Sacudió la nieve de sus botas cuando llegó a casa.

Bajo la copa de los árboles, alejándose del montículo de casitas de madera que formaba la aldea en medio del frondoso bosque y a faldas de la cadena de montañas que se extendían kilómetros y kilómetros a la lejanía, su hogar esperaba por ella.

El fuego siempre estaba encendido debajo de la chimenea de piedra. Sobre ella, Krul solía tener una gran cacerola de hierro fundido en donde hervía crema o sopas para comer, de esa forma mantenía su comida caliente siempre a fuego lento.

La pelirosa cerró la pesada puerta empujándola con su espalda hasta que el aire gélido de la mañana fue interrumpido en el interior del hogar.
Dejó los trozos de leña sobre la mesa y sacudió sus brazos, acercándose al fuego que crujía y le llamaba. Las lenguas anaranjadas se reflejaron en sus ojos carmín, los hicieron brillar y la llenaron de calidez.

―Es inquietante― Murmuró para sí misma. Tomó el cucharón que sobresalía de la cacerola y lo uso para mover el contenido con suavidad.
El invierno estaba tan cerca y parecía presuroso por llegar a la aldea.

La pelirosa se sentó frente al fuego y se quitó la capa roja que la había cubierto de los escasos copos de nieve que se pegaban a la piel. La dejó junto a ella y se quedó con el vestido de seda blanca que siempre usaba; los cortes de la falda tenían forma de triángulos irregulares por lo usado y desgastado que se encontraba, el blanco cedía su color al crema debido a la tierra mal lavada por cada ocasión que la chica se recostaba sobre las raíces de los árboles para rezarles.

En sus mejillas estaban tatuadas dos triángulos del mismo color de sus ojos; con forma de pinceladas, en su base siendo anchas hasta terminar en punta al finalizar, se encontraban a la altura de sus pómulos y las siguientes dos unos centímetros debajo de ellas de manera horizontal. Llevaba su largo cabello suelto; un mechón cubriéndole la mitad de su frente y los demás curvándose sin aparente dirección.
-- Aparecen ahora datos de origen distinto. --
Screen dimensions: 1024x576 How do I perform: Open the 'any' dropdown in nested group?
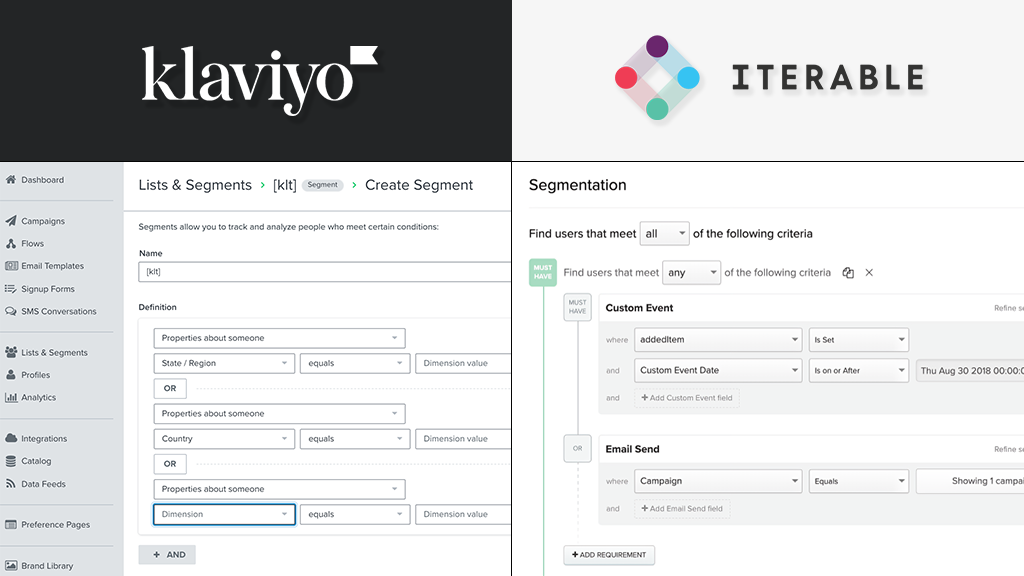[691, 272]
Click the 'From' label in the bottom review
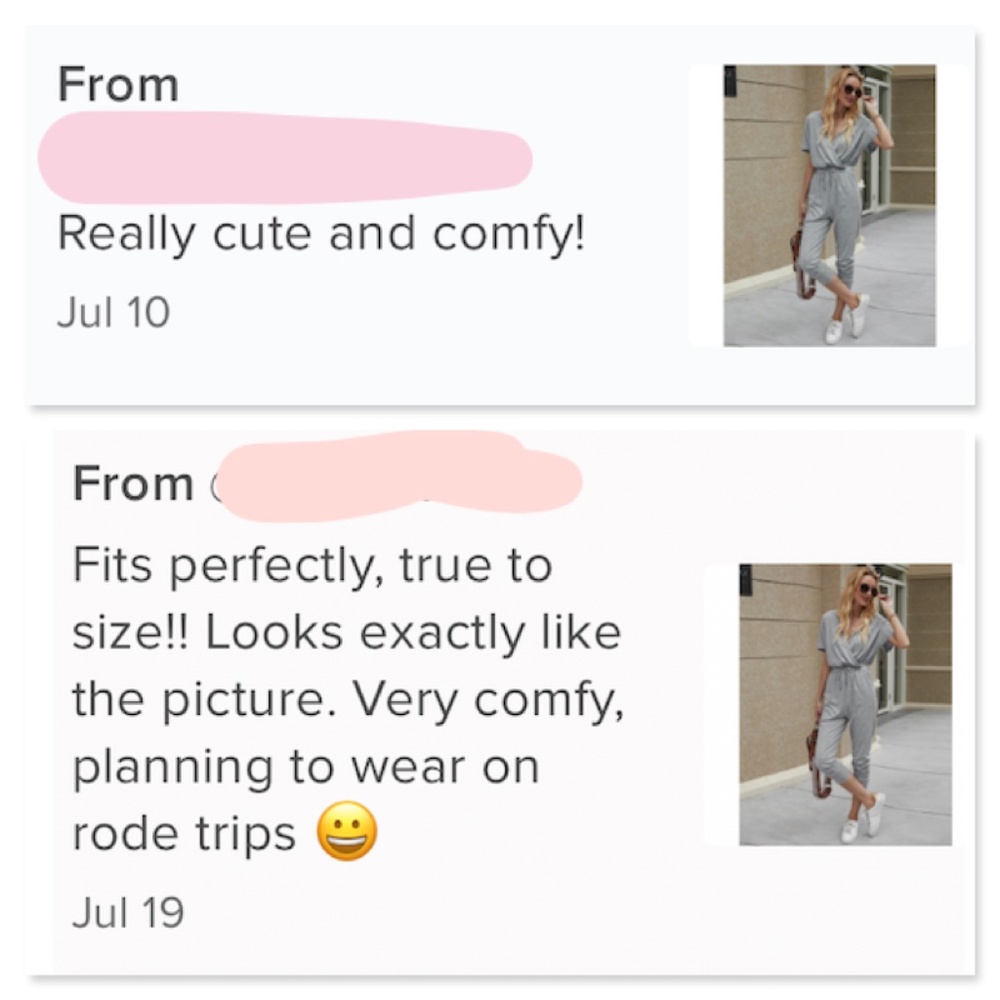This screenshot has width=1000, height=1000. pos(133,484)
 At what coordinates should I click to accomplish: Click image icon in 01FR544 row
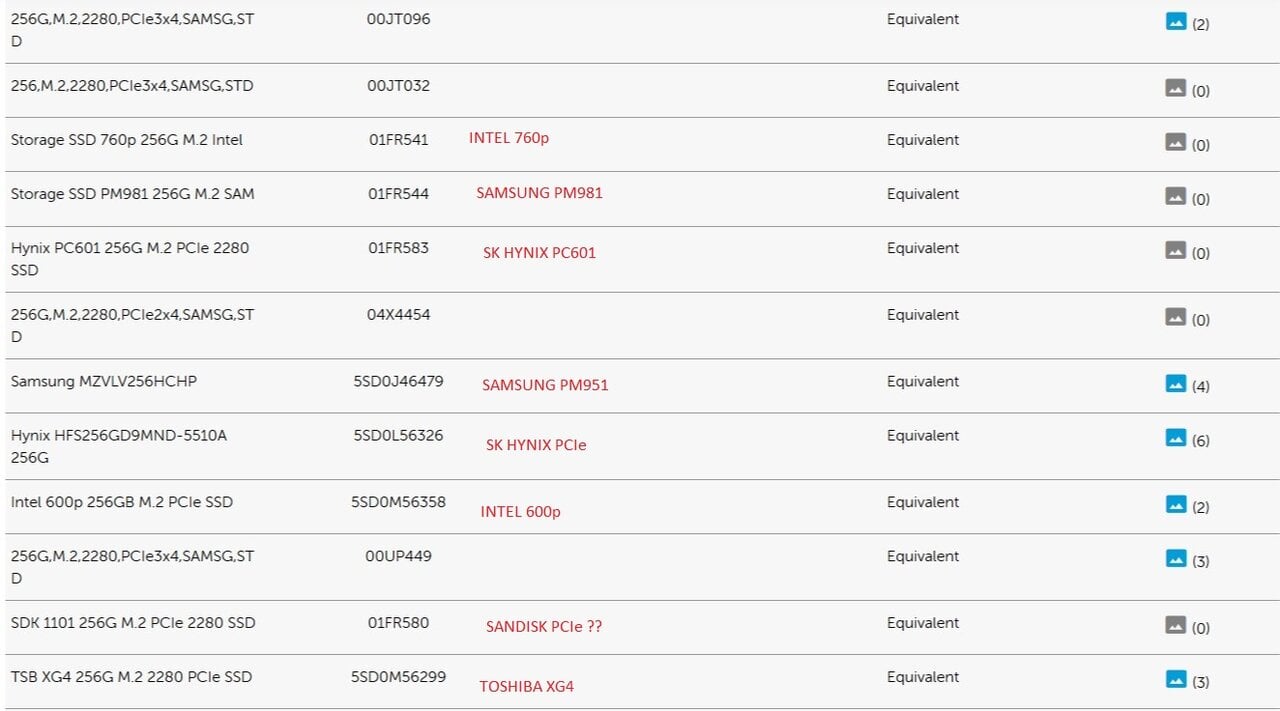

Cerró sus ojos y se concentró en el chasquido de la madera que se consumía por el fuego, armonizando con el viento que llamaba a sus ventanas. El viento viajaba con el sonido; se deslizaba libremente entre los troncos de los árboles, se alzaba hacia sus copas y las revolvía como si de una danza se tratase.
El viento; un elemento más en la naturaleza que ella acogía en su interior. Su magia podía extinguirse con el paso de las generaciones, sus ancestros eran más poderosos de lo que ella era ahora, pero aún podía sentir y ser uno con la Tierra.